Cell-Mediated Immunity
In order for the cell-mediated immune response to carry out its function, healthy CD4+ and CD8+ T lymphocytes are required. Activated CD4+ helper T cells release various cytokines (i.e., IFN-γ) that recruit and activate other CD8+ cytotoxic T cells, macrophages, and inflammatory cells. Cytokines (e.g., chemokines) stimulate migration of several types of inflammatory cells, including macrophages, neutrophils, and basophils, which further  enhances  the  phagocytic,  metabolic,  and enzymatic functions of the cell-mediated immune response. This results in a more rapid and more efficient destruction of infected cells. This type of defense is important against many intracellular pathogens such as Mycobacterium species and Listeria monocytogenes but unfortunately plays a role in delayed hypersensitivity reactions. Allergic contact dermatitis (delayed hypersensitivity type IV) results from the activation of both CD4+ and CD8+ T-cell precursors in the lymph nodes draining the site of antigen presentation. These “haptenated peptides” stimulate the recruitment of T cells at the site of anti- gen presentation, inducing inflammatory signals and apoptosis of epidermal cells, leading to the development of inflammation, to the release of chemical mediators, and to clinical symptoms.
In cell-mediated immune  responses,  the  actions  of T lymphocytes and effector macrophages predominate.
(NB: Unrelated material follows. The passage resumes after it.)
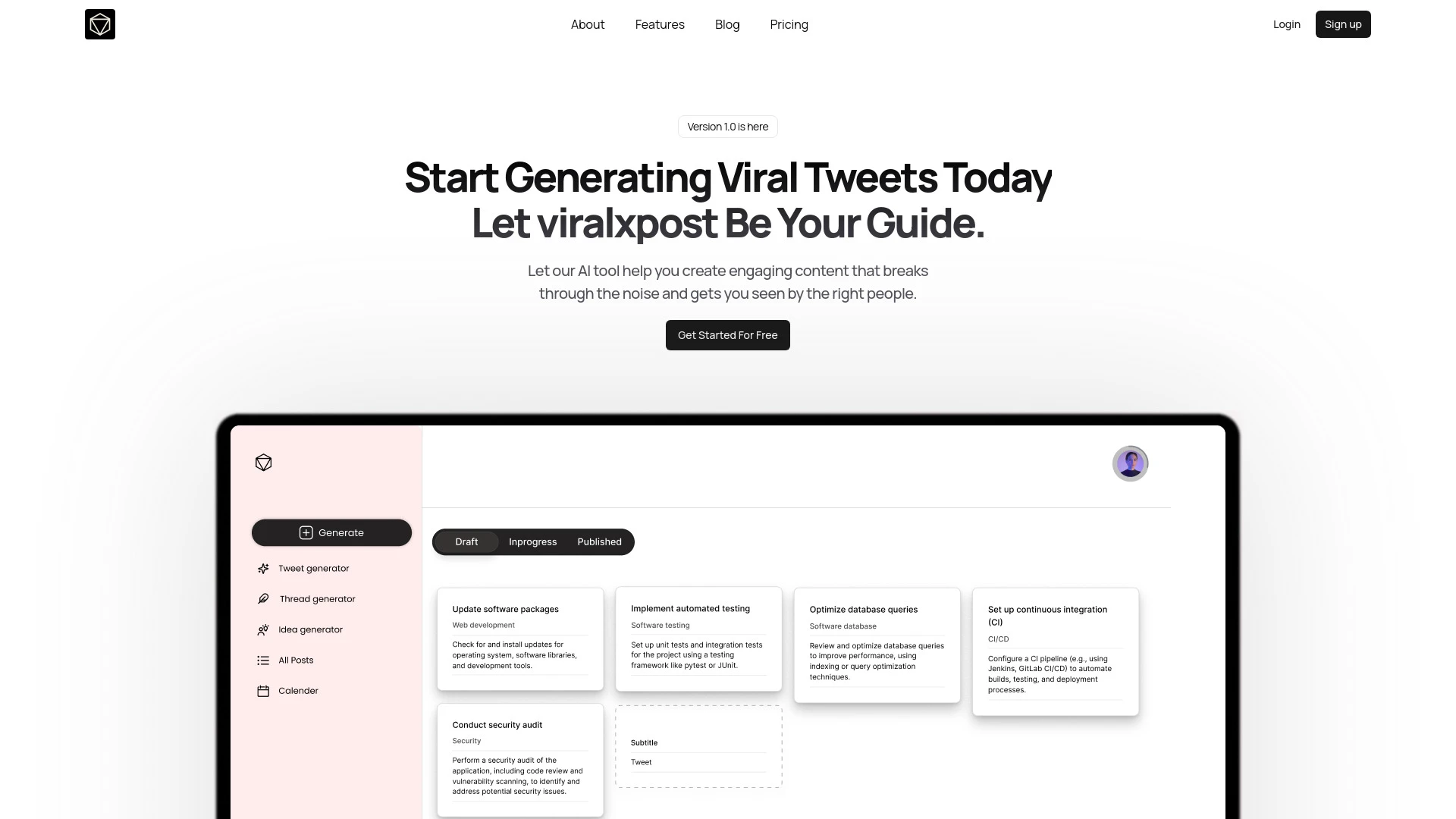Expand the Tweet input field

(697, 762)
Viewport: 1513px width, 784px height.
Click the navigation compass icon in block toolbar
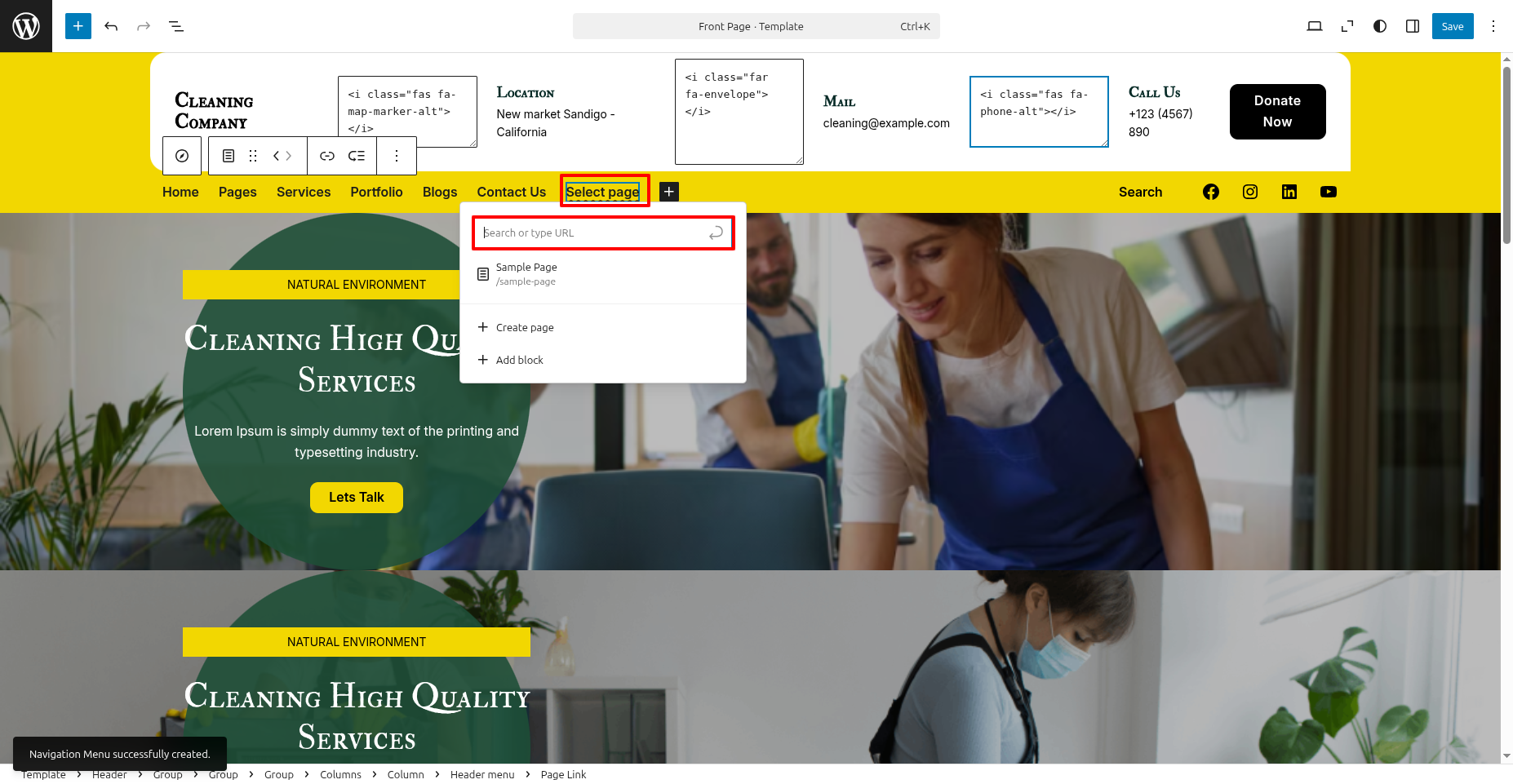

The most aggressive and abundant phagocyte, the macrophage, becomes activated after exposure to T-cell cytokines, especially IFN-γ. The initial stages of cell-mediated immunity are initiated when an APC displays an antigen peptide–class I or II MHC complex to the CD4+ helper T cell and activates it. The activated helper T cell then synthesizes IL-2, IL-4, and other cytokines, which stimulate increased production of CD4+ helper T cells and then amplify the response. Additional cytokine release enhances the activity of cytotoxic T cells and effector macrophages.